No auge da paranóia soviética da década de 20, época em que sugerir que a história seria diferente de uma longa estrada rumo à revolução proletária era o suficiente para levar alguém ao ostracismo, o Kremlin exigiu que Tchijevsky negasse publicamente sua teoria.

Embora Tchijevsky tenha se recusado a negar suas ideias, ele já estava ciente de sua posição precária dentros dos círculos científicos e políticos da Rússia soviética. Temendo maiores represálias, o cientista largou sua pesquisa histórica e passou a estudar como a ionização do ar influenciava os organismos vivos.

Enquanto Tchijevsky era aclamado internacionalmente por sua pesquisa pioneira no campo da astrobiologia (o cientista foi convidado a dar palestras sobre biofísica na Universidade de Columbia, nos Estados Unidos, e em 1939 presidiu o Primeiro Congresso Internacional de Biofísica e Biologia Espacial em Nova Iorque), as autoridades soviéticas continuavam a taxar suas atividades como contrarrevolucionárias.

Publicidade

Em 1942, Tchijevsky foi mandado para um campo de trabalho forçado na Sibéria, onde ele ficaria por oito anos antes de ser encaminhado para um centro de reabilitação nos Montes Urais. Embora o russo enha se dedicado à ciência até sua morte, em 1964, a perseguição política afetou sua obra: nos últimos 50 anos, suas ideias caíram no esquecimento.

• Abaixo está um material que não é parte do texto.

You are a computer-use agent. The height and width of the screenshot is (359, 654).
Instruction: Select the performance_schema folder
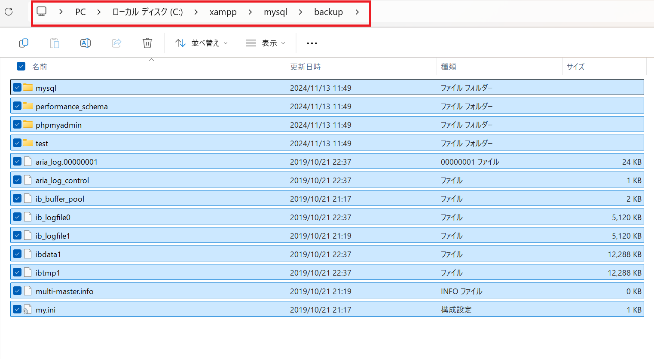click(x=72, y=106)
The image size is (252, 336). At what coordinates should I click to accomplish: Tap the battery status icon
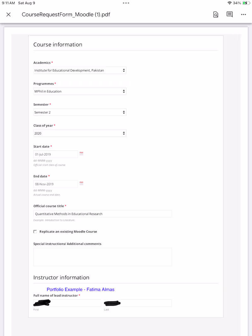[245, 3]
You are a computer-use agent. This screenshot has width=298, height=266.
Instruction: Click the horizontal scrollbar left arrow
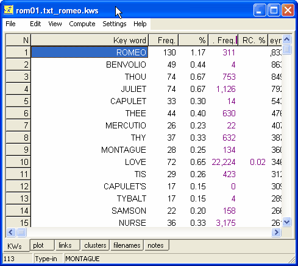(11, 232)
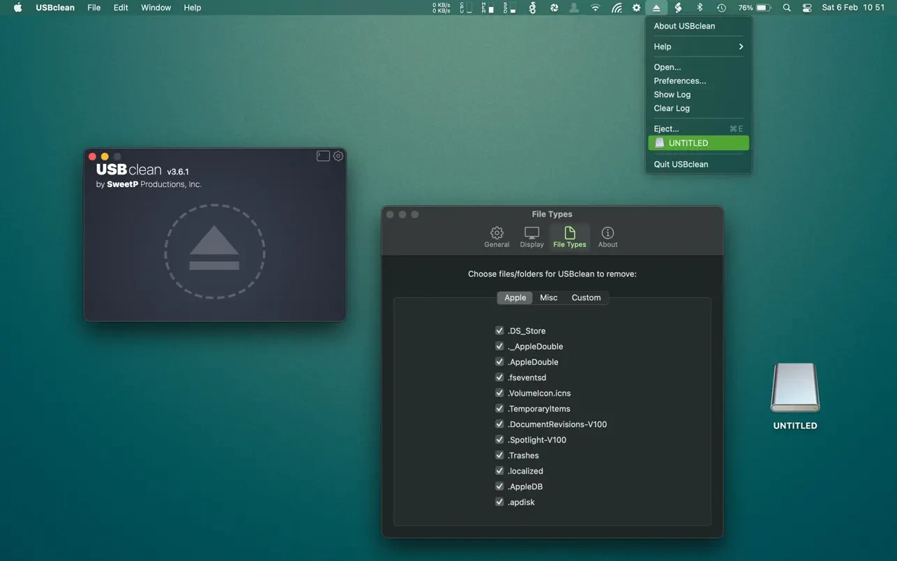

Apesar de tanta censura, as atuais pesquisas acerca dos efeitos do eletromagnetismo no cérebro sugerem que alguns aspectos das ideias de Tchijevsky não são tão absurdos quanto se pensava. Caso a psicologia humana possa ser reduzida a processos físicos ocorridos no cérebro, é justo inferir que esses processos podem sofrer influência de fatores externos — como uma tempestade geomagnética, por exemplo. Sabe-se que períodos de grande atividade solar podem ter efeitos notáveis na Terra, como falhas nos sistemas de comunicação, de navegação e de eletricidade. Talvez, quem sabe, a atividade solar também afete uma outra máquina elétrica: o nosso cérebro.

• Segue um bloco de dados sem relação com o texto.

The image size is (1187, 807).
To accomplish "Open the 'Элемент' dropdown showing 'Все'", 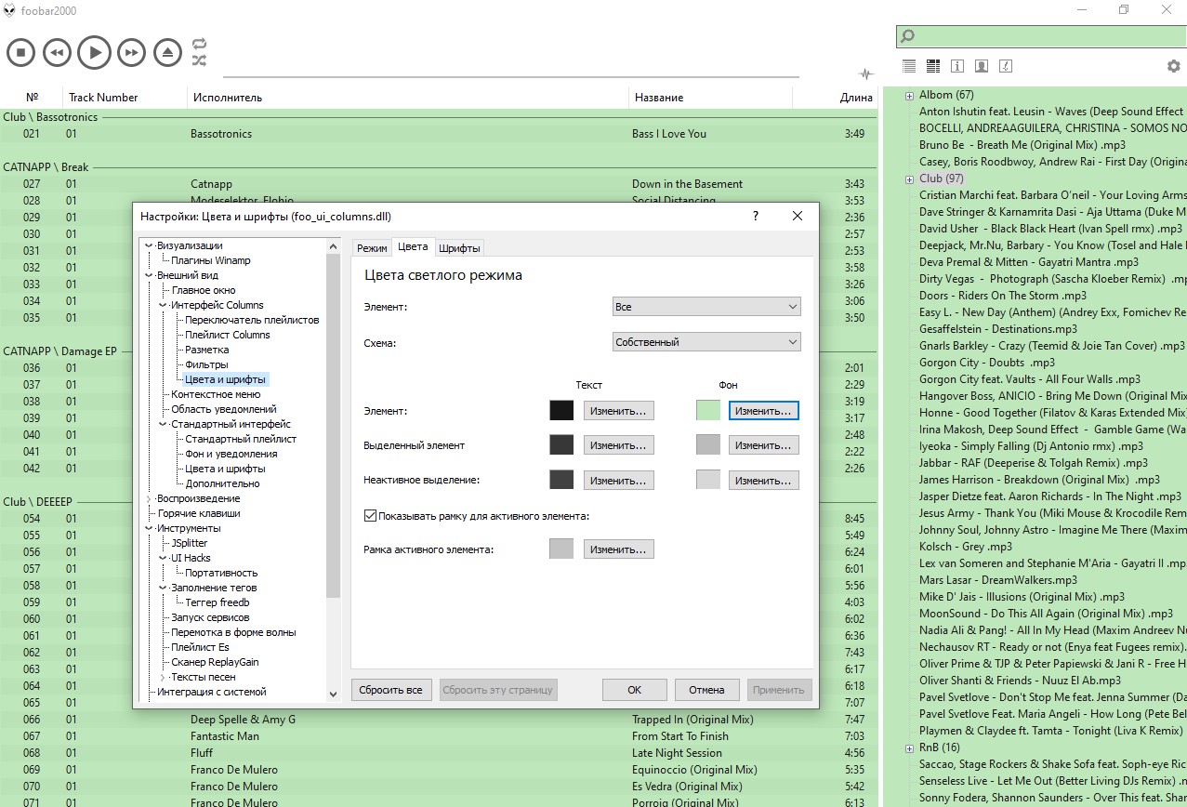I will tap(706, 307).
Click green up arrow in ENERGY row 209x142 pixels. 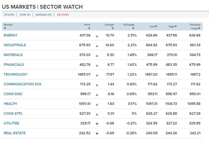tap(97, 36)
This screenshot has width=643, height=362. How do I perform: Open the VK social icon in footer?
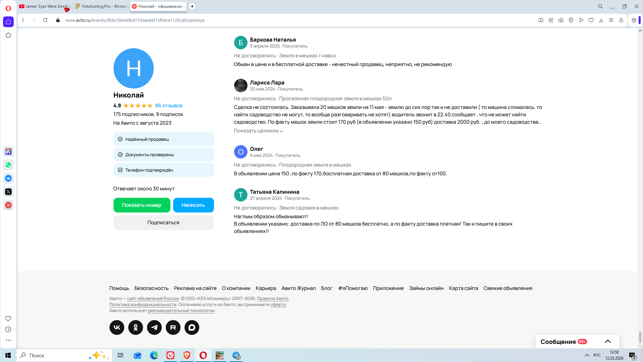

Neurocientistas do MIT já comprovaram que nossas escolhas morais podem ser afetadas por imãs

Embora existam indícios de que a energia eletromagnética possa afetar nossa mente, e embora os eventos relacionados à ascensão do Estado Islâmico correspondam aproximadamente aos quatro períodos de excitação de Tchijevsky, tudo isso pode ser apenas coincidência. Se estudássemos milhares de anos de história humana, não seria difícil escolher eventos que apoiam a teoria, da mesma forma que a correlação entre a atividade solar e a história do Estado Islâmico ignora uma série de erupções solares e batalhas.

De qualquer forma, as futuras pesquisas dirão se a energia solar está ou não alterando o curso da história humana. Felizmente, pessoas como Liboff estão produzindo dados científicos que parecem apoiar as ideias de Tchijevsky, trazendo-as do reino da especulação para o campo da ciência.

Dito isto, caso a Terceira Guerra Mundial comece durante o auge do próximo ciclo solar, em 2024, e caso a ciência comprove a relação entre a mente humana e o astro-rei, seremos obrigados a admitir que Tchijevsky não era tão louco assim.